I don’t want to mope around, but, honestly, I felt like I could have cried the entire day. Sometimes you want to remember what it feels like before this. You want to reach back in time and grasp a bright moment when life was free. To rise up from a chair and dash out the door at a pace that leaves others in the dust. To twirl across the floor in chené turns and stop on a dime. To stay up all hours of the night dancing and then get up early and go teach dance at the studio. To push around the furniture to right where I want it all by myself. To jump up on the counter to reach the shelf without pulling out a step stool. To work side by side with others at a competitive and frantic pace that used to be something I loved.
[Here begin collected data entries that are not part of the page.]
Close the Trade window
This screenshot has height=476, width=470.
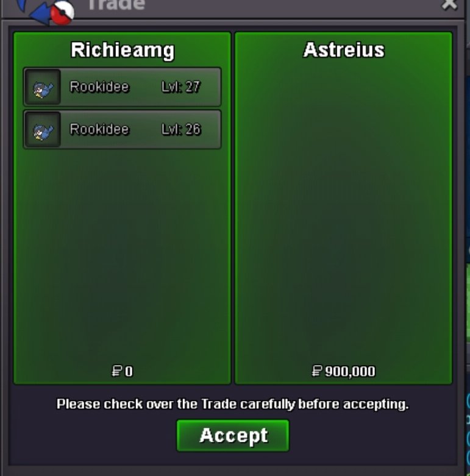click(x=449, y=4)
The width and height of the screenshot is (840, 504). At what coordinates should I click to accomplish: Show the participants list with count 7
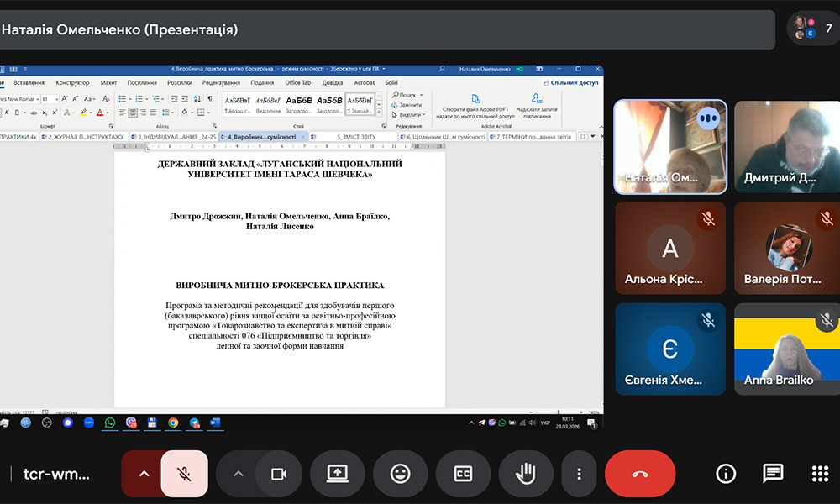tap(812, 29)
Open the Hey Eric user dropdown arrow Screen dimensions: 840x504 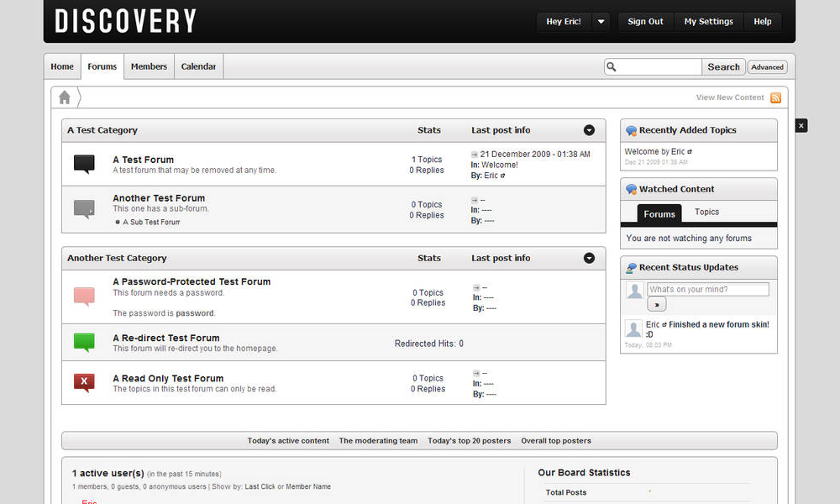point(601,22)
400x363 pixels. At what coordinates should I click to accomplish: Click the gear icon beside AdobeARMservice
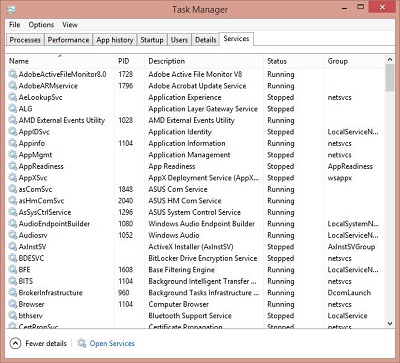coord(13,86)
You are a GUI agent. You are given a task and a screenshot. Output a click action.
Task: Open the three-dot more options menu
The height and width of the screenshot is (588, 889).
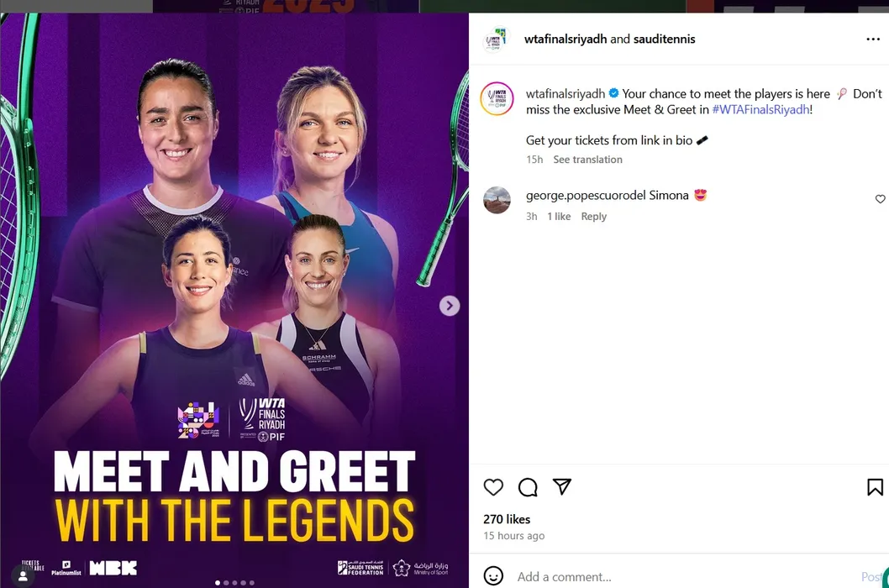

A friend and I were talking the other day about this. She said even when she is having a good spell or good days, she feels like there is always something pressing down on her shoulders, making her feel haggard. For me it feels like I’m dragging a lead ball on a chain. Yesterday I felt good about getting a few things done even though I was working at my snail’s pace. Today, my impatience returned and kicked me in the butt, frustrating me about my sluggish incompetence and inefficiency.
But, I cannot mope around nor do I want to. It accomplishes nothing. If I don’t have much patience in dealing with my physical limitations, I have even less patience with a pathetic, wimpy me. I know I need to put this all in perspective and adjust my attitude. I guess it’s time to meditate. Or to laugh, Or both. OK, laughing first and then meditating so I can sleep. That’s my plan to readjust my perspective.